After we received KayTar's muscle biopsy results, we had to order more tests to determine if KayTar actually does have a mitochondrial disease or whether the pathologist likes to read a little too much into subtle abnormalities. Well, the results are in.
Last night, our pediatrician called me and read the newest report to me, though, I still know next to nothing as I'm not an expert in these tests, nor is she. It is all blah-blah citric acid cycle blah-blah type II muscle fibers blah-blah mitochondrial dysfunction blah-blah-BLAH. I'm waiting for the neurologist's clinic to open, so I can call and get an official interpretation.
I didn't sleep well last night. I woke up nearly every hour and laid awake, "Will we know tomorrow? No, you know that even if it is abnormal, it won't be clear cut. But what if? What if this is it?" And shockingly, "What if the news is bad and after hearing it, we wish we could go back to this moment, to this existence of not knowing?" I don't think I've ever wondered that before.

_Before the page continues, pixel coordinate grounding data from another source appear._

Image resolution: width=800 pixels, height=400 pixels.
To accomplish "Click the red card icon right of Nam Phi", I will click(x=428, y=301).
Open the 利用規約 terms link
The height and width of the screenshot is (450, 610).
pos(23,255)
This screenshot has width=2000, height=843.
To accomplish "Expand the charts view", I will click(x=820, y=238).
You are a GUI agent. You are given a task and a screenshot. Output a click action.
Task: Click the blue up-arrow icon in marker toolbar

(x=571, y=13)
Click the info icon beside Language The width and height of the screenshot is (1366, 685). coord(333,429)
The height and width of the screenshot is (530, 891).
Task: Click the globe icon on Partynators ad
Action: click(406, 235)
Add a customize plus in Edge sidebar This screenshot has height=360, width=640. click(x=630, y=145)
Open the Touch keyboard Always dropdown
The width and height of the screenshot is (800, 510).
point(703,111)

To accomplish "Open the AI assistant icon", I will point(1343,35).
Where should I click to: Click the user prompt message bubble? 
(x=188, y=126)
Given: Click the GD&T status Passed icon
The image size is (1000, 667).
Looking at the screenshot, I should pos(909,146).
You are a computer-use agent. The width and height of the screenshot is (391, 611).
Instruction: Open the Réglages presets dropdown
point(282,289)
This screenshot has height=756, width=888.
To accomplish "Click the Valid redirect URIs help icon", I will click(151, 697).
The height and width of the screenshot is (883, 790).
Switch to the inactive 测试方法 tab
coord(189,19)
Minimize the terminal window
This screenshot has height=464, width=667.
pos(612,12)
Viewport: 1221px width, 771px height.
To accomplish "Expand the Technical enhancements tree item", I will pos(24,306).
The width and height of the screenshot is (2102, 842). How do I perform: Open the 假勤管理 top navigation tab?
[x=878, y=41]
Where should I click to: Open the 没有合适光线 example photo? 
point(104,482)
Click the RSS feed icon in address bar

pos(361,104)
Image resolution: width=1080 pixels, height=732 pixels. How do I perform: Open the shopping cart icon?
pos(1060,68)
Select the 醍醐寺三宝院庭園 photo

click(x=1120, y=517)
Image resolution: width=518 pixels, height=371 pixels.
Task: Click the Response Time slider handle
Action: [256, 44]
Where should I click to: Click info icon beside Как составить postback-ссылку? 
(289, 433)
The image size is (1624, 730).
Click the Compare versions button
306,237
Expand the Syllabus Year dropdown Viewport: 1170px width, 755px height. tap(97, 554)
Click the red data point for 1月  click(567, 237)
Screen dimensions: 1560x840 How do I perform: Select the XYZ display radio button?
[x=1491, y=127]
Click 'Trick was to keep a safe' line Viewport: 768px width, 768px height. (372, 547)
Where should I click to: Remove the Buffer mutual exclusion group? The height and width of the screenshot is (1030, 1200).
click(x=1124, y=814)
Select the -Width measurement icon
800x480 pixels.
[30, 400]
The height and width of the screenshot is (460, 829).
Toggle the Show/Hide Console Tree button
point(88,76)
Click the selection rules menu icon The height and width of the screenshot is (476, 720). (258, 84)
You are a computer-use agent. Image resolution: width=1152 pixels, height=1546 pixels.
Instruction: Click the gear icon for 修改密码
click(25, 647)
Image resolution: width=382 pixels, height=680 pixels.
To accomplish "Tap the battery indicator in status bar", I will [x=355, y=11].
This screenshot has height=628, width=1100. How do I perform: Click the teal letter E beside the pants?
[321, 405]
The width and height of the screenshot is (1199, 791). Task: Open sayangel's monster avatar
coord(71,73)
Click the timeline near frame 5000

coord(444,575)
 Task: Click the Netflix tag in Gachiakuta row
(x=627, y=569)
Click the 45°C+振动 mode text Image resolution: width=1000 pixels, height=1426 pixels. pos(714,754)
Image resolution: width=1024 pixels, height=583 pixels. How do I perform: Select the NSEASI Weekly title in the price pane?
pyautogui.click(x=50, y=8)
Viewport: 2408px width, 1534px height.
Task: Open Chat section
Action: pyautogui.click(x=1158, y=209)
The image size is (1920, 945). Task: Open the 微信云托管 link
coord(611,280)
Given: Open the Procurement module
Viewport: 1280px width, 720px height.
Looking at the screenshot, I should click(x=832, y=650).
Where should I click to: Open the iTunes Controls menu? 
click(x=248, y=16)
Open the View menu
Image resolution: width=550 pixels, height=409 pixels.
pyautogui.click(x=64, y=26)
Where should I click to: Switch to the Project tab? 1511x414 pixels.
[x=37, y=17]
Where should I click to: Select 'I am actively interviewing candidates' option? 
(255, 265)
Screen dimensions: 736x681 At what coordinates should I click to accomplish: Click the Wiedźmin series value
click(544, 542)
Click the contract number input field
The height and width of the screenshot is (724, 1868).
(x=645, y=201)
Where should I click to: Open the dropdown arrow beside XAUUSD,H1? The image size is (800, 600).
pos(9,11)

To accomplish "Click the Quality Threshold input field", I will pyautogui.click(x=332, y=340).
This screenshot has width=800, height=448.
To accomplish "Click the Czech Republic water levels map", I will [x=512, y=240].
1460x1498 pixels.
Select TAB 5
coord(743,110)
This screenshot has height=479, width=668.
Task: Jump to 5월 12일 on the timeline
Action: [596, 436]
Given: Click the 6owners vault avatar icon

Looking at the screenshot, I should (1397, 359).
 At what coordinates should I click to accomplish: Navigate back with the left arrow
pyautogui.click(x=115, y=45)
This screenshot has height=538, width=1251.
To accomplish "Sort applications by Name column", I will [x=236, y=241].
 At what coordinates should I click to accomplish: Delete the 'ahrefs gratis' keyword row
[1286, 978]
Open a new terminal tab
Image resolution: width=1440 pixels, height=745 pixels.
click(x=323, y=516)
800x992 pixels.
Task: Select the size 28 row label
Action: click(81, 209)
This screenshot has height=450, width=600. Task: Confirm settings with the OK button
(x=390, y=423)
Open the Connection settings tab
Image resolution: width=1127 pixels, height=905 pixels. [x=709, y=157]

In the past, instead of lying awake in bed all night I would have sat in front of my computer, releasing the words that churned inside my belly onto the freedom of the screen. Last night I realized I don't have anything new to say. This singular experience is a microcosm of our lives and of this blog, the history we seem doomed to repeat endlessly, waiting for answers that do not come. And yet, after nearly three years of waiting, I cannot resist the siren song of hope. She has had countless tests and not a single one has given a conclusive result, and I still cannot will myself to unclench my fist and release the need for an answer. This ceaseless, uncontrollable hope is a sickness and it can only be cured by first finding a diagnosis...for her.